Fear is a huge four letter word. Anyone going through a medical crisis experiences fear. It fills our minds when we get that first hint that something is wrong. We fear pain, death, and change.
Fear triggers our autonomic nervous system – what controls our bodies below the level of consciousness. This effects our heart rate, breathing, digestion and even perspiration. Autonomic functions are involuntary but work with voluntary control in the somatic nervous system. Wow. That sounded technical.
What it means is that we are not fully in control of our reactions. So when we feel scared, it’s ok. For some that means dry humor. For others it means prayer and meditation. For some it means curling up in a ball and for others it’s loud and screaming. As much as we appreciate the support of the people in our lives, only we will experience what we live and feel.
Fear is something that Acoustic Neuroma survivors know the meaning and feel of. I sure felt it. At first it was rather abstract and distant. I knew something was going on in my head and my mind raced between “it will be nothing” and “I’m going to die.” That is a very wide range and felt dizzying.
Each step of seeking answers to my symptoms required me to expose more data to my family. There was a point when I said for the first time out loud that I might have a brain tumor. I felt almost silly for worrying the people in my life but could no longer keep it contained in my imagination.

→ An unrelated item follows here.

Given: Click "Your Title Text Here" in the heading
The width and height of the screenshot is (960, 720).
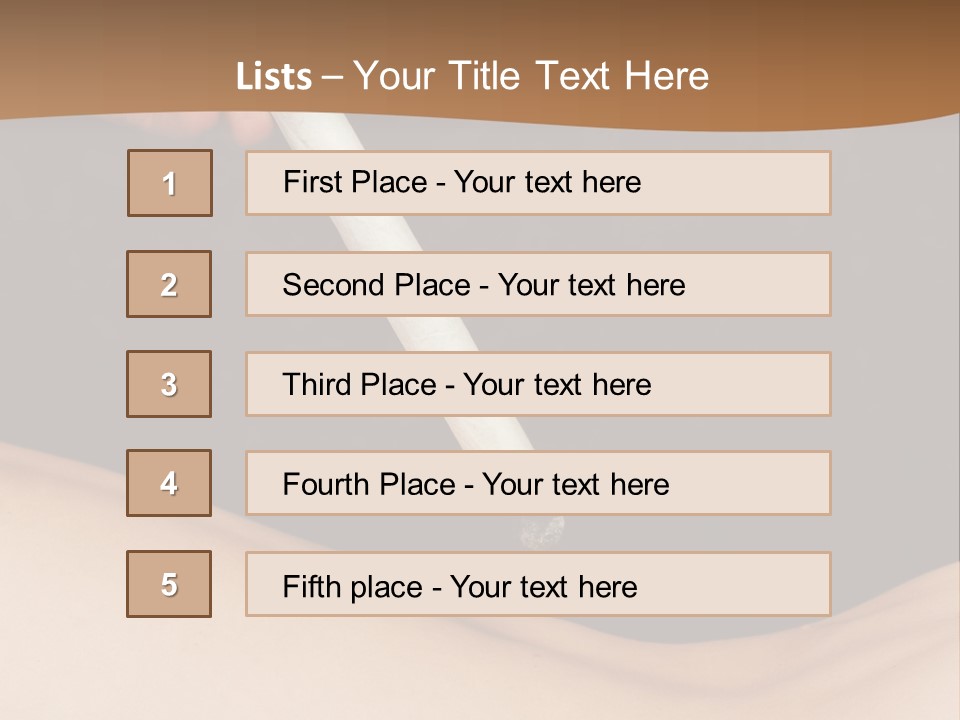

When I was told “You have a brain tumor”, fear took over my body such that I spent all my energy trying to control myself. I tried to not shake, or cry, or stammer, but it happened. I wanted to speak but words would not come. My mind raced with questions but my mouth quivered. Everyone is different, but we all fight that balance of voluntary and involuntary when we hear the word officially. Telling my family and friends felt surreal, as did all planning for treatment. Fear ranged from controlled worry and fascination to the desire to escape my body.
Sitting on a gurney in a hospital gown brought restlessness. I prayed even as I looked around the surgery prep room and watched other patients being rolled to their destinies. I wanted to be unconscious. As each medical professional did their part to prep me, surgery and its outcome was creeping nearer and slower. Having my doctor’s initials scribbled behind my ear raised the hair on the back my head. Entering the operating room was cold and noisy. I heard metal on metal as the instruments were prepared. I felt peace. It was time. I put myself in God’s hands and went to sleep, fear put aside for the moment.
Waking up brought new fear. The inability to escape pain brought fear that I had no energy to acknowledge. Each unpredictable step of recovery giving no definitive answers to the future was terrifying. Only when I learned to accept that I’m living “only in the moment that I’m in” was I able to gain the gift of living and not fearing.